[Records for locating described items]
★ ★ ★ ★ ★

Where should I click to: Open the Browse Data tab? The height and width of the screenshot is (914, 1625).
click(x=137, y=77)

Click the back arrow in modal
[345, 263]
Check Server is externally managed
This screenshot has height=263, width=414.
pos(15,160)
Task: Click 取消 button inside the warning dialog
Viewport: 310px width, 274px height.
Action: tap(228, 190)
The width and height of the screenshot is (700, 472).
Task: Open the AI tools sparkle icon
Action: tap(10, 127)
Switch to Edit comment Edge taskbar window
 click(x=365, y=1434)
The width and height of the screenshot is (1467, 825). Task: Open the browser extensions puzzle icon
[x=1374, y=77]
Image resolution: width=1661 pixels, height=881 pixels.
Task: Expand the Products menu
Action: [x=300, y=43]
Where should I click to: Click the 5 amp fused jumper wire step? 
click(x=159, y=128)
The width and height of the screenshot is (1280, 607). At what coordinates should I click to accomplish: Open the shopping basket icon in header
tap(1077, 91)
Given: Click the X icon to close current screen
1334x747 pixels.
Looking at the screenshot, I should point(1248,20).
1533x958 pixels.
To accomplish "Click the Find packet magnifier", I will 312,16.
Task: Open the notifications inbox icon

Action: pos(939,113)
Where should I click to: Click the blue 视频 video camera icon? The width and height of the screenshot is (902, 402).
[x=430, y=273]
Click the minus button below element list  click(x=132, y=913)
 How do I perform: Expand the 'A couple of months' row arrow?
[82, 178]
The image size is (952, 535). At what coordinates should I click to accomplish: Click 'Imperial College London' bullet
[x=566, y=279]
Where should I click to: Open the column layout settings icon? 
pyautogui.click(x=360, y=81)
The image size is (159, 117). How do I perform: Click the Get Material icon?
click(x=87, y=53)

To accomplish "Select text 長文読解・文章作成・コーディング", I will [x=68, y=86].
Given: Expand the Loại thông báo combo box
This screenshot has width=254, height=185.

★ ★ ★ ★ ★

:: Description of the task ::
Rewrite the entries from the line containing "Task: Open the notifications inbox icon" through the end of the entries, requests included, and nothing else. Scale every coordinate in the answers by 0.5, rounding to whole numbers with halves rounded up.

:: Written response ::
Task: Open the notifications inbox icon

Action: pos(470,57)
Where should I click to: Click the blue 视频 video camera icon? The width and height of the screenshot is (902, 402).
[x=215, y=137]
Click the minus button below element list  click(x=66, y=457)
 How do I perform: Expand the 'A couple of months' row arrow?
[41, 89]
The image size is (952, 535). At what coordinates should I click to accomplish: Click 'Imperial College London' bullet
[x=283, y=140]
Where should I click to: Open the column layout settings icon? 
pyautogui.click(x=180, y=41)
The image size is (159, 117). How do I perform: Click the Get Material icon?
click(x=44, y=27)

To accomplish "Select text 長文読解・文章作成・コーディング", I will [x=34, y=43].
Given: Expand the Loại thông báo combo box
This screenshot has width=254, height=185.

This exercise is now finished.